Goal of the exercise:
Repeat the listing below line for line, exactly as shown.

____

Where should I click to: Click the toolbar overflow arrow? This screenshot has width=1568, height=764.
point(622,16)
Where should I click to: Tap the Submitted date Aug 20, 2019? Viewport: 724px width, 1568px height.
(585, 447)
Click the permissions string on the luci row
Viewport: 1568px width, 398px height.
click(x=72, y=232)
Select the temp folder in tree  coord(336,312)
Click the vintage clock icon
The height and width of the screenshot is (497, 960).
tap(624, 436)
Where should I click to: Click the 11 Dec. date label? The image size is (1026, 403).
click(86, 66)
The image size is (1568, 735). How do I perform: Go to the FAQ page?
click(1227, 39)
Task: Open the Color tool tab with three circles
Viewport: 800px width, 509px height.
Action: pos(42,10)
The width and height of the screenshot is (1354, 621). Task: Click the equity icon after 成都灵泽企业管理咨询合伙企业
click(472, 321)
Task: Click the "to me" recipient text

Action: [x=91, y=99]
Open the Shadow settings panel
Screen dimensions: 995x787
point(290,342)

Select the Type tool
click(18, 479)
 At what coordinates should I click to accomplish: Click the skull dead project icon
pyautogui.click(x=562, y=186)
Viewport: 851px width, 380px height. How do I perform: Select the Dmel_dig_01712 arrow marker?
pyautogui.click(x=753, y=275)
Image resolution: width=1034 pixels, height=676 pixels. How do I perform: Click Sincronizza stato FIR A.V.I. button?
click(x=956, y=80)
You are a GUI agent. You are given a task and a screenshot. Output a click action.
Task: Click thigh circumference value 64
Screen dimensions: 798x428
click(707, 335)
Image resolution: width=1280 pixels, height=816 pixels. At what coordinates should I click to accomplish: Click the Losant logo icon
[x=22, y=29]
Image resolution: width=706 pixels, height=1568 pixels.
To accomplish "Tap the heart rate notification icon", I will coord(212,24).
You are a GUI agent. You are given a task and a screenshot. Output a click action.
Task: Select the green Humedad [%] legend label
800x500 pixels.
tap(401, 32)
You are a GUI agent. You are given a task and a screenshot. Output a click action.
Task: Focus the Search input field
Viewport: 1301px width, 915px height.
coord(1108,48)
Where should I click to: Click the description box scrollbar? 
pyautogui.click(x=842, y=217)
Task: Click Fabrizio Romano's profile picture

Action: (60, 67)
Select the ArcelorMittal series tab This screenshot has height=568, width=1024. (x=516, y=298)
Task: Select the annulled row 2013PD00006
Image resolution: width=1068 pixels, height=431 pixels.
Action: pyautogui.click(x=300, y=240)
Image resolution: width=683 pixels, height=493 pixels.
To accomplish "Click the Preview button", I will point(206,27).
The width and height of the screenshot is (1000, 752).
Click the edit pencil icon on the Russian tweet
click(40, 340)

____

Task output:
Where should I click to: Click the toolbar overflow arrow? This screenshot has width=1568, height=764.
point(622,16)
Where should I click to: Tap the Submitted date Aug 20, 2019? Viewport: 724px width, 1568px height.
(585, 447)
Click the permissions string on the luci row
Viewport: 1568px width, 398px height.
click(x=72, y=232)
Select the temp folder in tree  coord(336,312)
Click the vintage clock icon
The height and width of the screenshot is (497, 960).
tap(624, 436)
Where should I click to: Click the 11 Dec. date label? The image size is (1026, 403).
click(86, 66)
The image size is (1568, 735). How do I perform: Go to the FAQ page?
click(1227, 39)
Task: Open the Color tool tab with three circles
Viewport: 800px width, 509px height.
Action: pos(42,10)
The width and height of the screenshot is (1354, 621). Task: Click the equity icon after 成都灵泽企业管理咨询合伙企业
click(472, 321)
Task: Click the "to me" recipient text

Action: [x=91, y=99]
Open the Shadow settings panel
Screen dimensions: 995x787
point(290,342)

Select the Type tool
click(18, 479)
 At what coordinates should I click to accomplish: Click the skull dead project icon
pyautogui.click(x=562, y=186)
Viewport: 851px width, 380px height. How do I perform: Select the Dmel_dig_01712 arrow marker?
pyautogui.click(x=753, y=275)
Image resolution: width=1034 pixels, height=676 pixels. How do I perform: Click Sincronizza stato FIR A.V.I. button?
click(x=956, y=80)
You are a GUI agent. You are given a task and a screenshot. Output a click action.
Task: Click thigh circumference value 64
Screen dimensions: 798x428
click(707, 335)
Image resolution: width=1280 pixels, height=816 pixels. At what coordinates should I click to accomplish: Click the Losant logo icon
[x=22, y=29]
Image resolution: width=706 pixels, height=1568 pixels.
To accomplish "Tap the heart rate notification icon", I will coord(212,24).
You are a GUI agent. You are given a task and a screenshot. Output a click action.
Task: Select the green Humedad [%] legend label
800x500 pixels.
tap(401, 32)
You are a GUI agent. You are given a task and a screenshot. Output a click action.
Task: Focus the Search input field
Viewport: 1301px width, 915px height.
coord(1108,48)
Where should I click to: Click the description box scrollbar? 
pyautogui.click(x=842, y=217)
Task: Click Fabrizio Romano's profile picture

Action: (60, 67)
Select the ArcelorMittal series tab This screenshot has height=568, width=1024. (x=516, y=298)
Task: Select the annulled row 2013PD00006
Image resolution: width=1068 pixels, height=431 pixels.
Action: pyautogui.click(x=300, y=240)
Image resolution: width=683 pixels, height=493 pixels.
To accomplish "Click the Preview button", I will point(206,27).
The width and height of the screenshot is (1000, 752).
Click the edit pencil icon on the Russian tweet
click(40, 340)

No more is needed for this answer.